Stored items:
════════════════

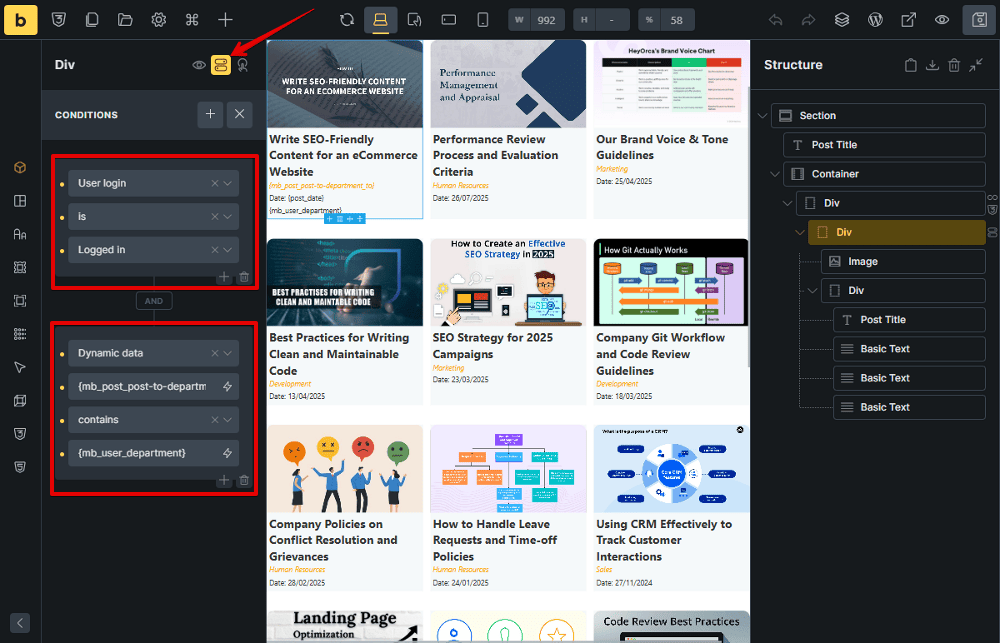Delete the User login condition set

tap(244, 277)
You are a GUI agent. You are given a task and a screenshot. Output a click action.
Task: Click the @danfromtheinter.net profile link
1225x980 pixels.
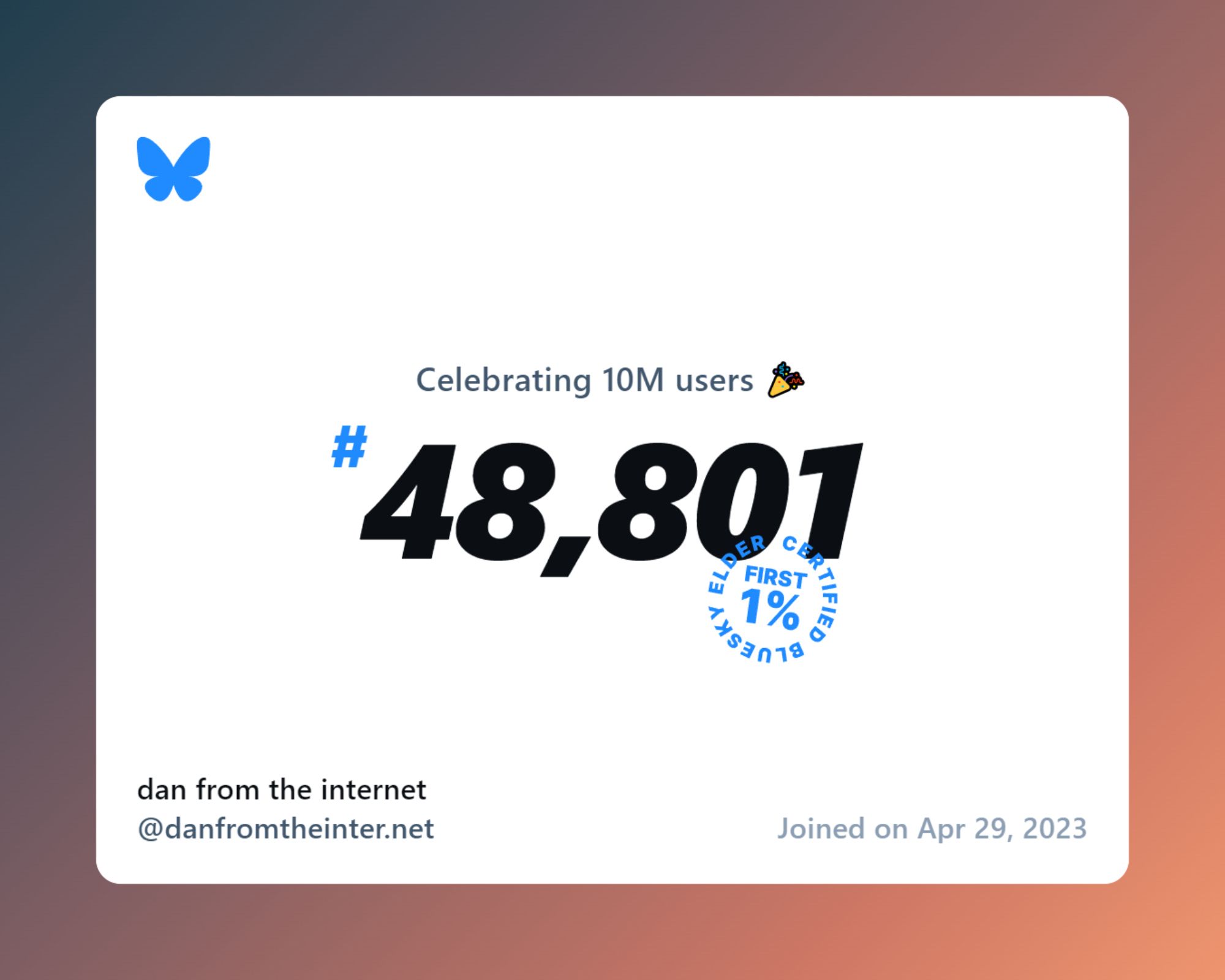tap(288, 828)
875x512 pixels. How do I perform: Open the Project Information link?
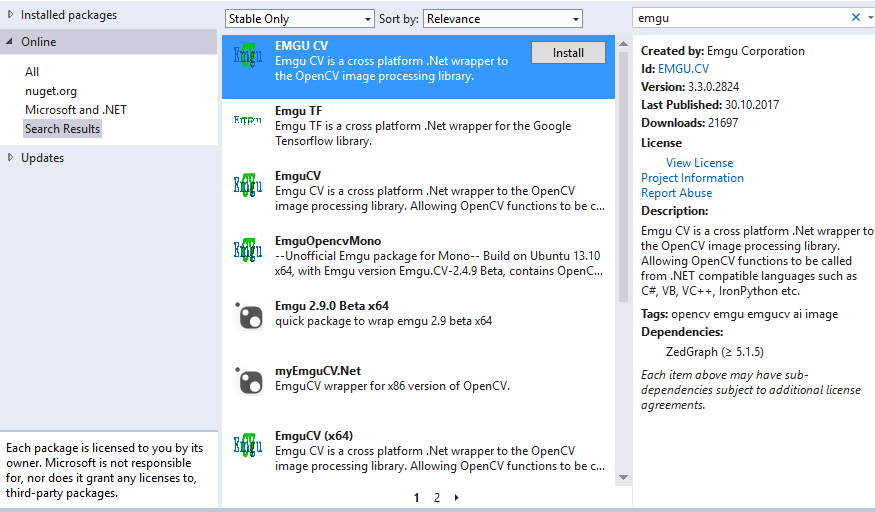[692, 178]
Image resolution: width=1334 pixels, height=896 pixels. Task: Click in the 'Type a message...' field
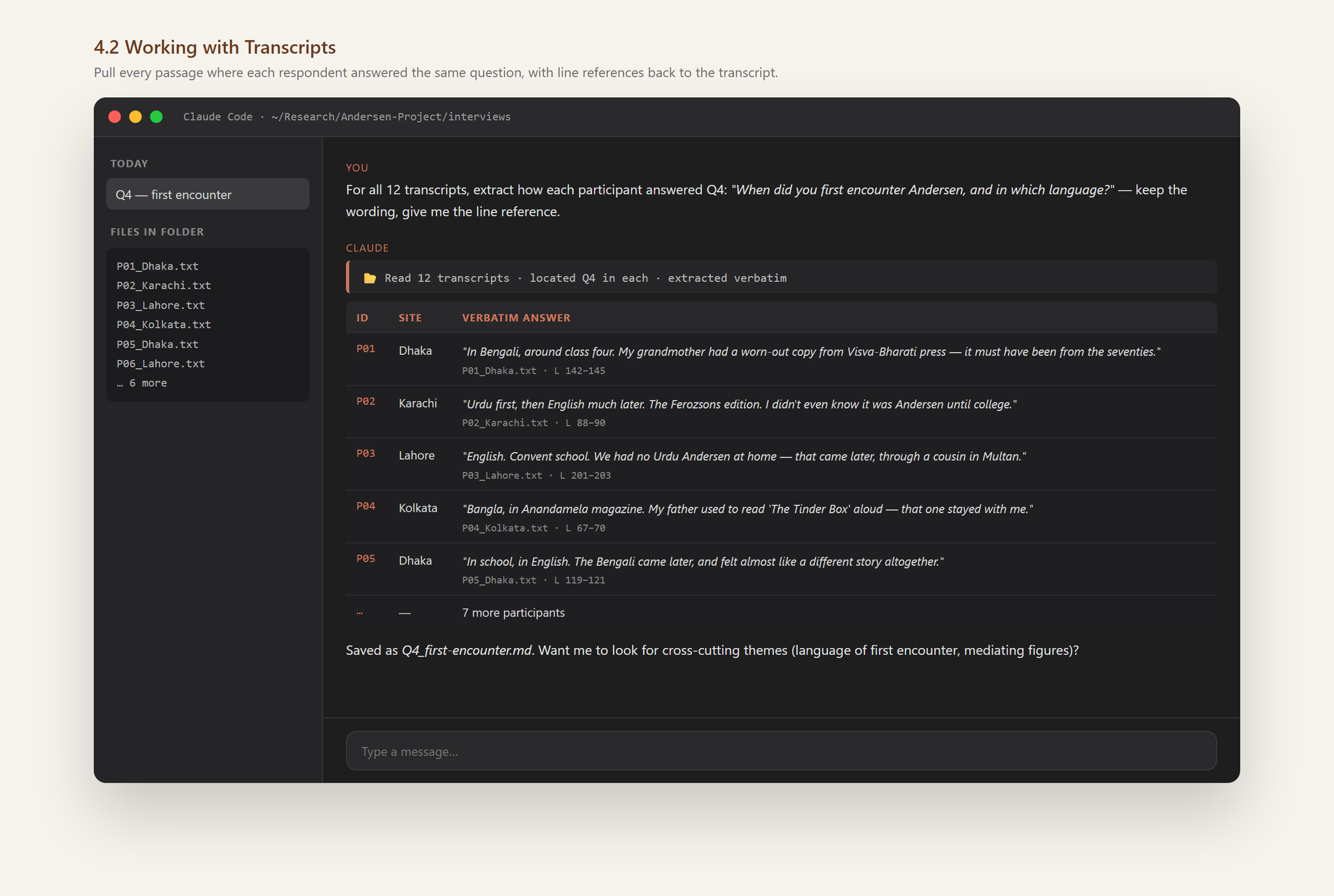pyautogui.click(x=781, y=751)
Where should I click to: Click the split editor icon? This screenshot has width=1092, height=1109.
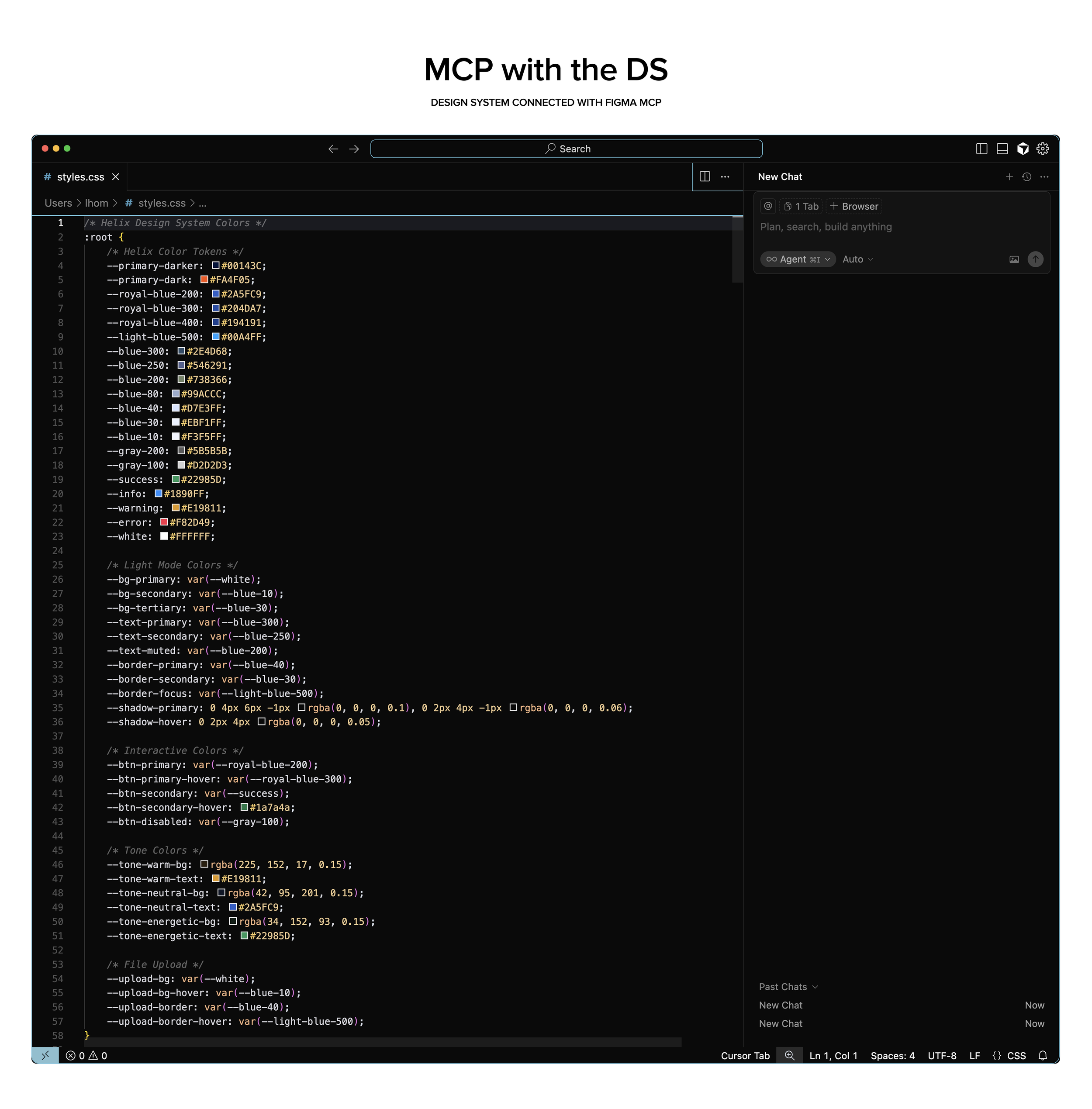pyautogui.click(x=705, y=176)
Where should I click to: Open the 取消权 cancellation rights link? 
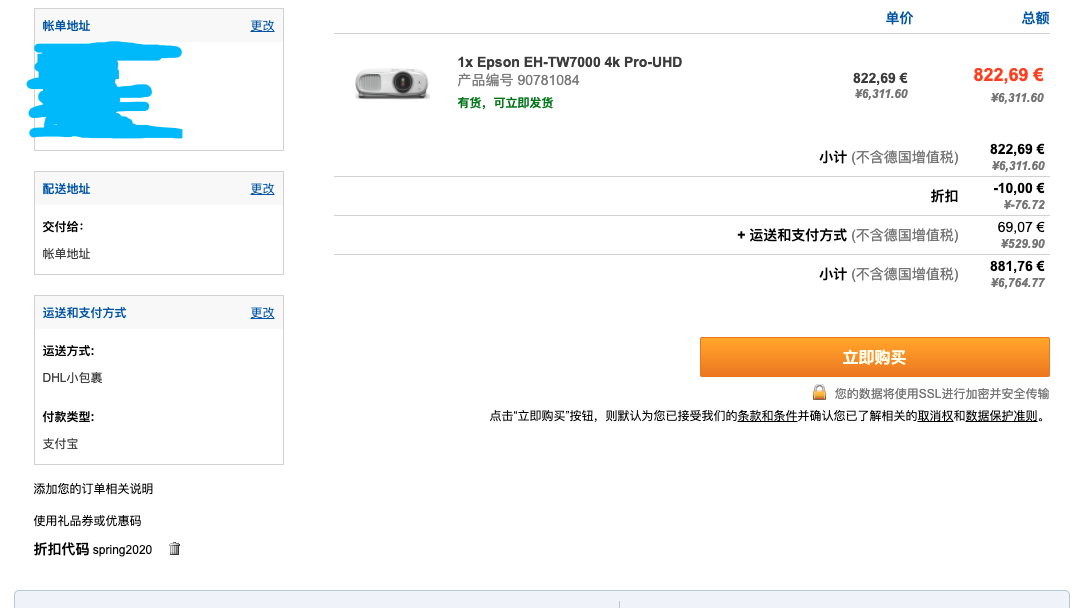click(x=935, y=416)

════════════════

Work instruction.
Word for word, retype the lines from the one that contains "1225x980 pixels." through the final line of the data, both ends included, excluding pictures.

Completed exercise.
1225x980 pixels.
tap(288, 828)
875x512 pixels. How do I perform: Open the Project Information link?
[692, 178]
Image resolution: width=1334 pixels, height=896 pixels. Task: Click in the 'Type a message...' field
pyautogui.click(x=781, y=751)
Where should I click to: Click the split editor icon? This screenshot has width=1092, height=1109.
pyautogui.click(x=705, y=176)
Where should I click to: Open the 取消权 cancellation rights link? 
click(x=935, y=416)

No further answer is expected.